Foreign Correspondent Jonathan Rugman blogs on François Hollande – the man hoping to topple President Sarkozy in the French elections.

He has billed himself as France’s “Mr Normal”, and watching François Hollande work a crowd of 15,000 in an exhibition hall in the northern town of Lille, he does indeed seem somewhat short of charisma, though long on promises.

“It’s time for change now” is his campaign’s Obama-like theme tune. In reality Hollande’s  a Socialist apparatchik who ran his party for a decade. Though if his lead in the opinion polls is to be believed,  he’s also the jovial father figure a frightened France is hoping will help them weather Europe’s economic storm.

Sweating heavily and speaking himself almost hoarse, Hollande rails against banks and financial speculators, though he earns the biggest cheer of the night with an attack on wealthy donors to President Sarkozy’s campaign, who have allegedly been staying at the Crillon, Paris’s most expensive hotel, and “inside the bedroom of Marie Antoinette”.

“If we don’t win this time, it will be the end of the Socialist Party,”  Hollande’s son, Thomas, tells me afterwards, confirming that his father – once nicknamed “Flanby” after a French caramel pudding – has given up chocolate cake to get into shape for the race.

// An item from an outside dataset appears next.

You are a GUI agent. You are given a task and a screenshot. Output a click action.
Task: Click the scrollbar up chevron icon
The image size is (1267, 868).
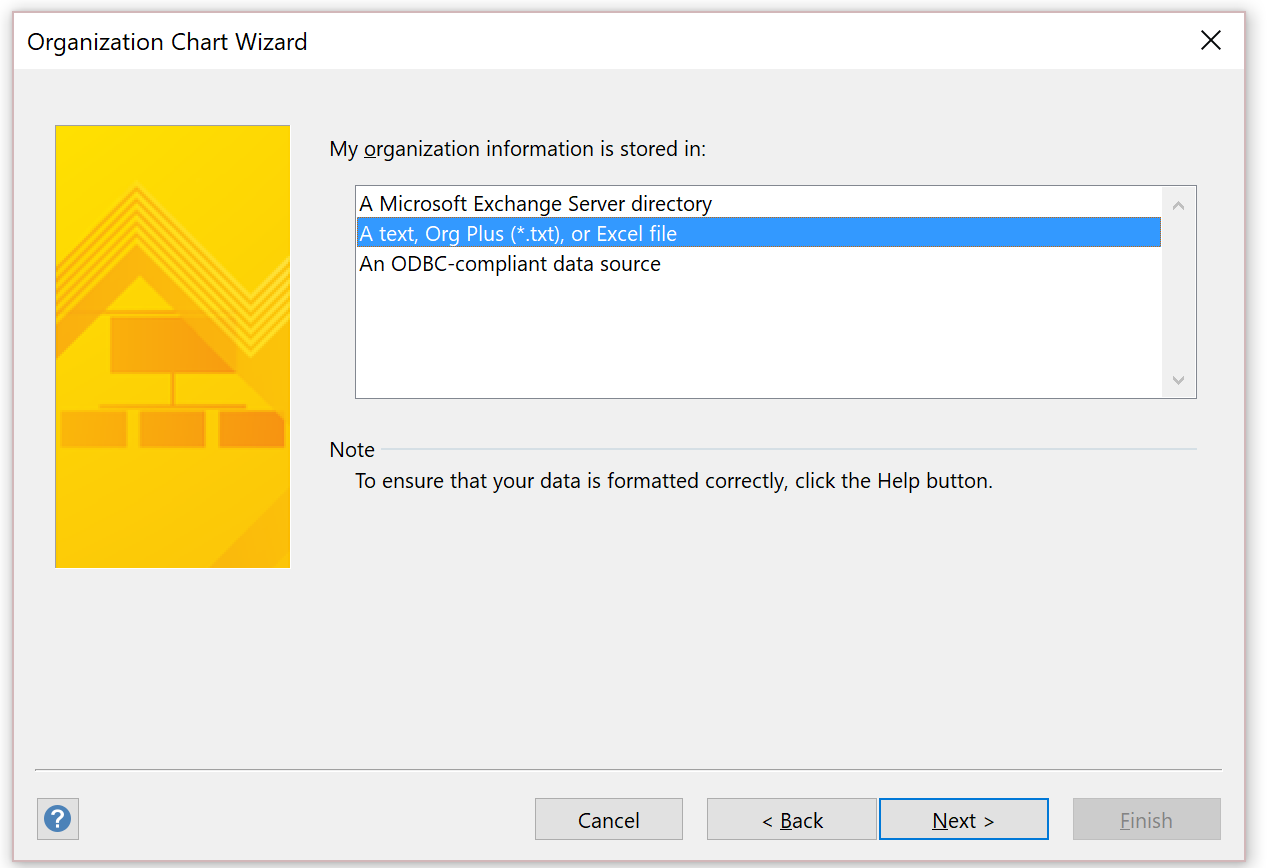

And what a travesty it will indeed be for the party if his father loses, given France’s economic downturn presided over by a deeply divisive Nicolas Sarkozy,  and given that the last Socialist elected to the Elysee Palace was François Mitterrand  back in the 1980s.

Is Hollande like Tony Blair then, I wonder, the leader who modernised Britain’s Labour Party to make it electable?

“No, he’s a traditional Socialist,” says Thomas without batting an eyelid.

“We will not change,” confirms Laurent Fabius, a former Socialist prime minister, scoffing at the Blair comparison when I join him on the train home to Paris. A reminder then that this side of the Channel, the political battle lines remain highly ideological.

Given that unemployment is at a 12-year high, with 400,000 jobs lost during the Sarkozy years, France’s Socialists may feel they don’t need to alter much to make themselves electable.

They promise to lower the age qualifying for a state pension back down to 60 when many economists and actuaries argue that, given the ballooning national debt, later retirement is essential.

Then there’s Hollande’s tax hike to 75 per cent on those earning more than 1m euros a year.

“It is stupid,” a Lille businessman called Patrice Pennel tells me, querying how many of Hollande’s changes will ever be implemented. “The French people are dreamers. There is no money in the state, no money in the bank so there will be cuts.”

The Socialists did introduce France’s notorious 35-hour working week. But I wonder that if Hollande is elected less than three weeks from now by people hoping he can keep their way of life safe, he will lose his ability to tell his supporters what they want to hear, and be forced by France’s financial situation into Cameron-lite declarations of fiscal austerity instead.